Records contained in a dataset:

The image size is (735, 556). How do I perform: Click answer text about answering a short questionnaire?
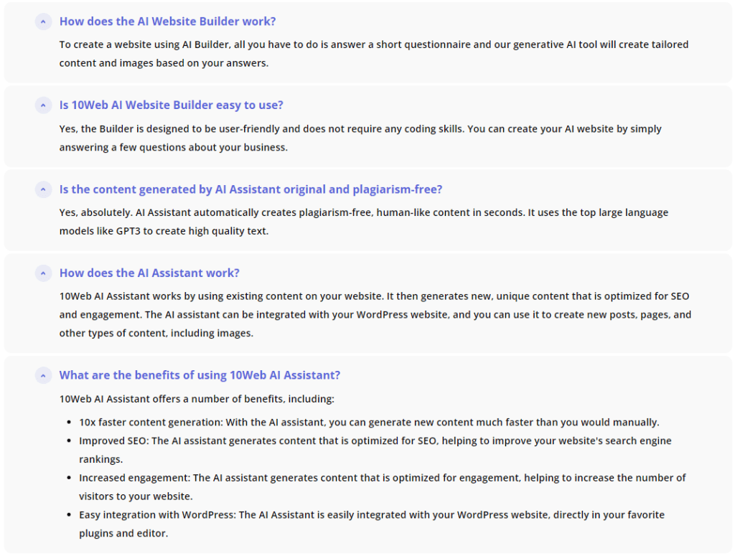(373, 54)
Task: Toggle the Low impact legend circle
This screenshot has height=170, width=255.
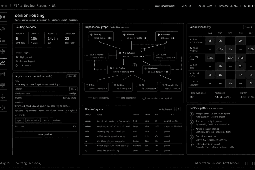Action: click(x=17, y=65)
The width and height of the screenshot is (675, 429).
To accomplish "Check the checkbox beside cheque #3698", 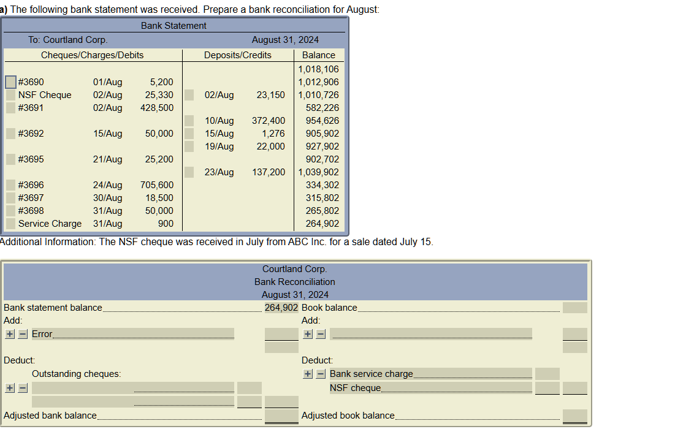I will [9, 210].
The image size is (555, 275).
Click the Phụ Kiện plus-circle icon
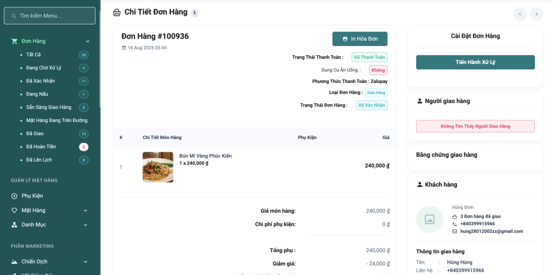(15, 196)
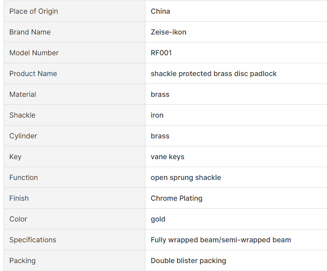This screenshot has width=327, height=271.
Task: Select the Zeise-ikon brand value
Action: tap(168, 32)
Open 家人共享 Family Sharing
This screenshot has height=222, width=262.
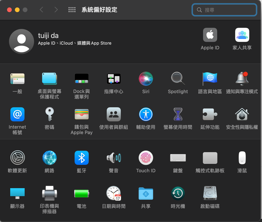click(x=242, y=35)
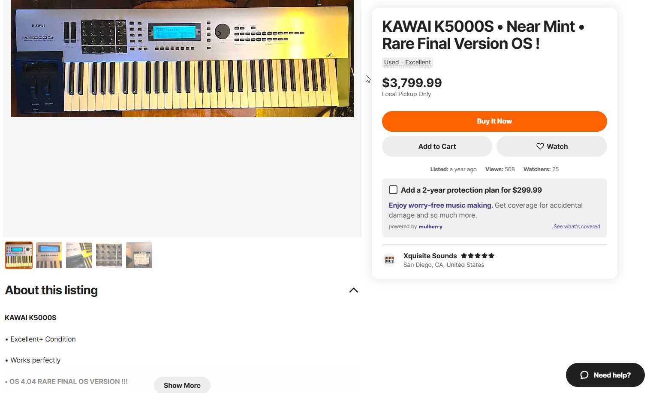Expand the description with Show More
Viewport: 647px width, 393px height.
pos(182,385)
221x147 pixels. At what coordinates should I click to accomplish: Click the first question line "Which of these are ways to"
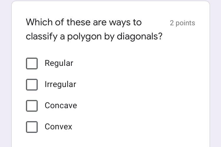(84, 22)
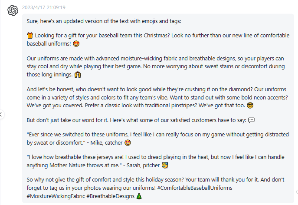Click the #MoistureWickingFabric hashtag
Screen dimensions: 298x205
(x=56, y=196)
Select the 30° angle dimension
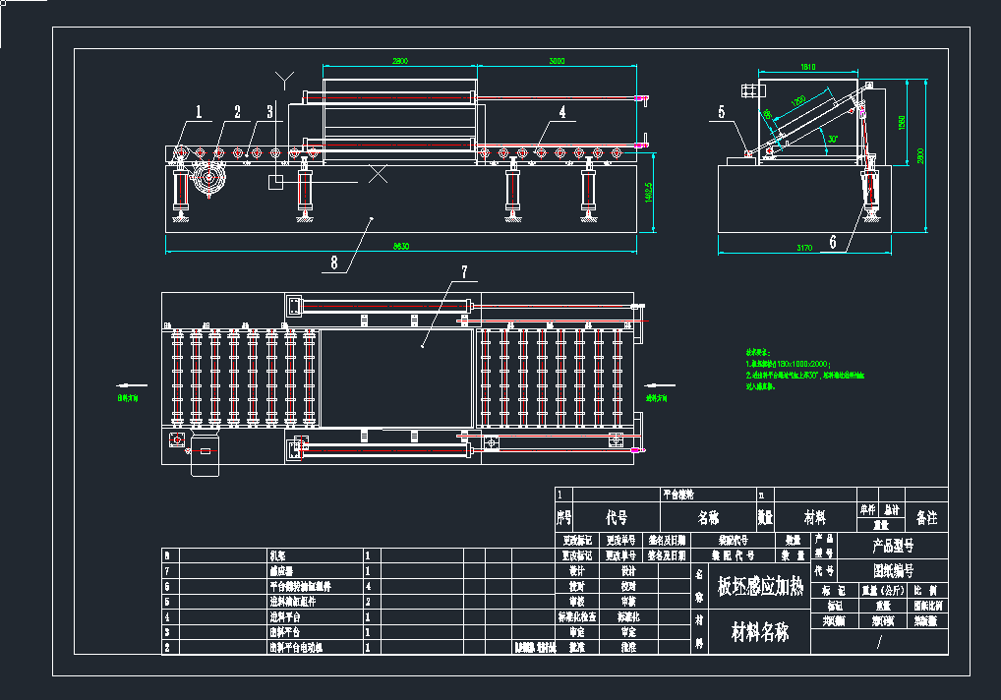The height and width of the screenshot is (700, 1001). (x=832, y=140)
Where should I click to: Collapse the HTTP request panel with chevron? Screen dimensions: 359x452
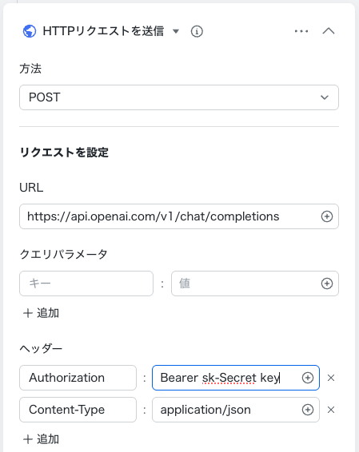[x=329, y=31]
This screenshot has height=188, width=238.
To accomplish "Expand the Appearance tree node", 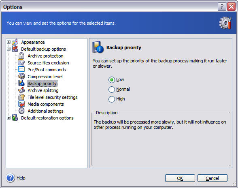I will 9,42.
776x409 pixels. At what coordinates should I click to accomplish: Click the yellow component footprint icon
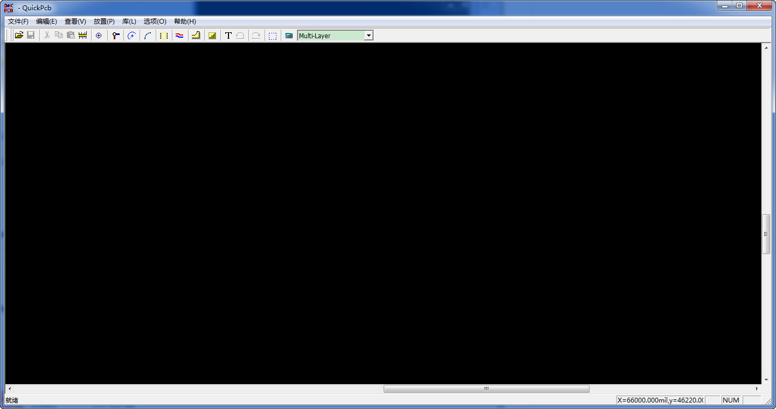click(164, 36)
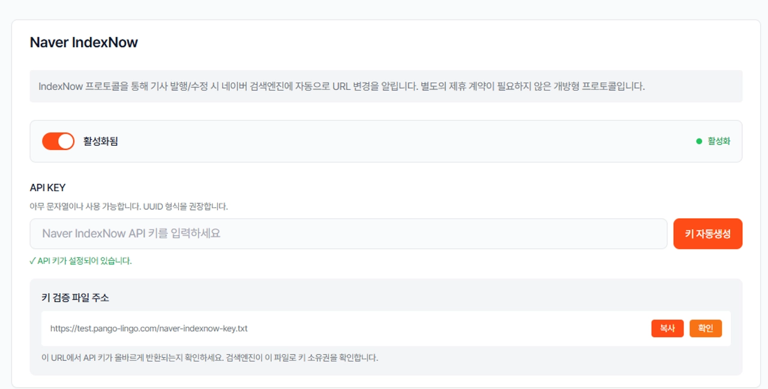Copy the key file URL with 복사
This screenshot has height=389, width=768.
point(667,328)
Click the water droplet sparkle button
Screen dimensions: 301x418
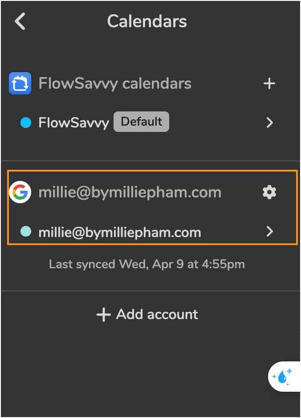(282, 377)
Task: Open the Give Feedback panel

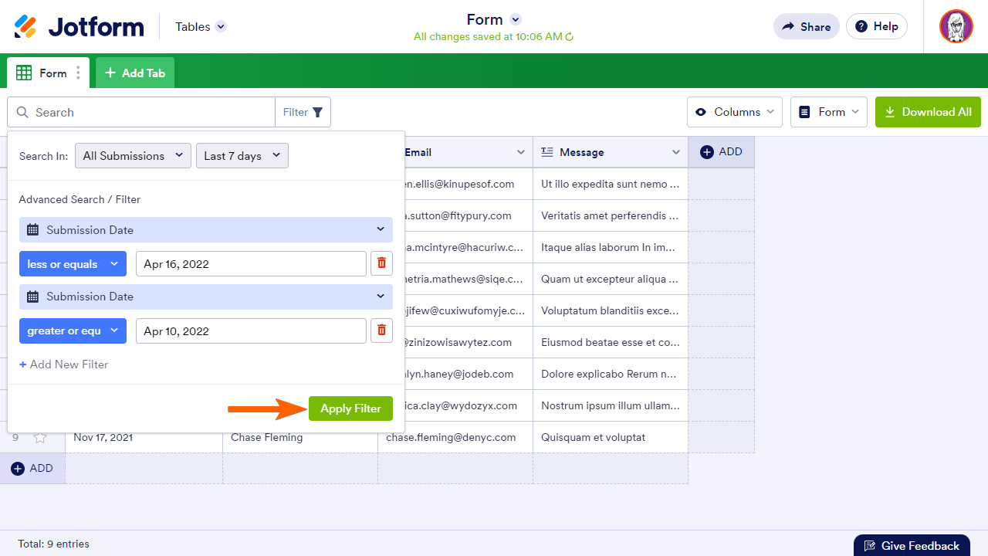Action: tap(912, 546)
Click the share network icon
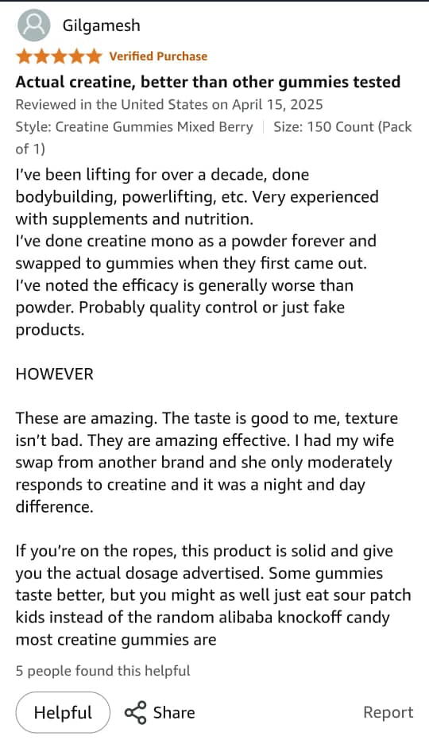The height and width of the screenshot is (748, 429). click(x=135, y=712)
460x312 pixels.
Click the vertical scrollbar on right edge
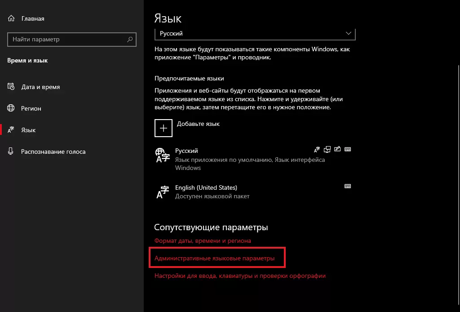coord(458,135)
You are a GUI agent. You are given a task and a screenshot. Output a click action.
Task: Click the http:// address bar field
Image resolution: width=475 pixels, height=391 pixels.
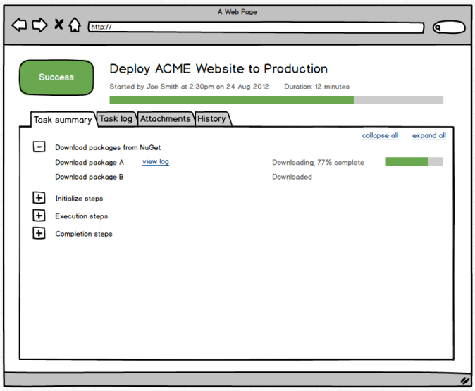(x=257, y=27)
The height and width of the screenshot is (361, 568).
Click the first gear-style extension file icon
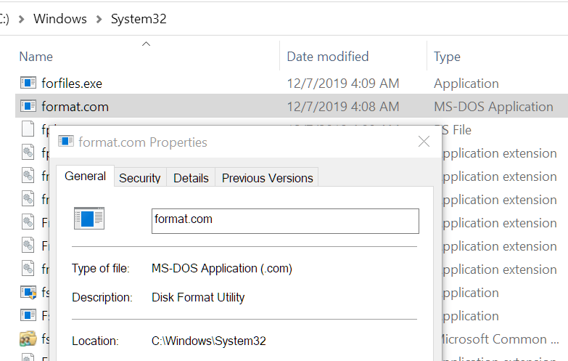pyautogui.click(x=28, y=153)
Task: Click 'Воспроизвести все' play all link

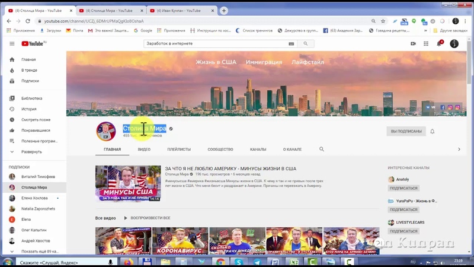Action: (150, 218)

EXERCISE BRIEF
All lines from the one containing "The height and width of the screenshot is (361, 568)." through the end of the data are to be written out exactly, with nothing added; skip the pictures.

ANSWER SPACE
The height and width of the screenshot is (361, 568).
Click the first gear-style extension file icon
pyautogui.click(x=28, y=153)
Task: Click 'Воспроизвести все' play all link

Action: (150, 218)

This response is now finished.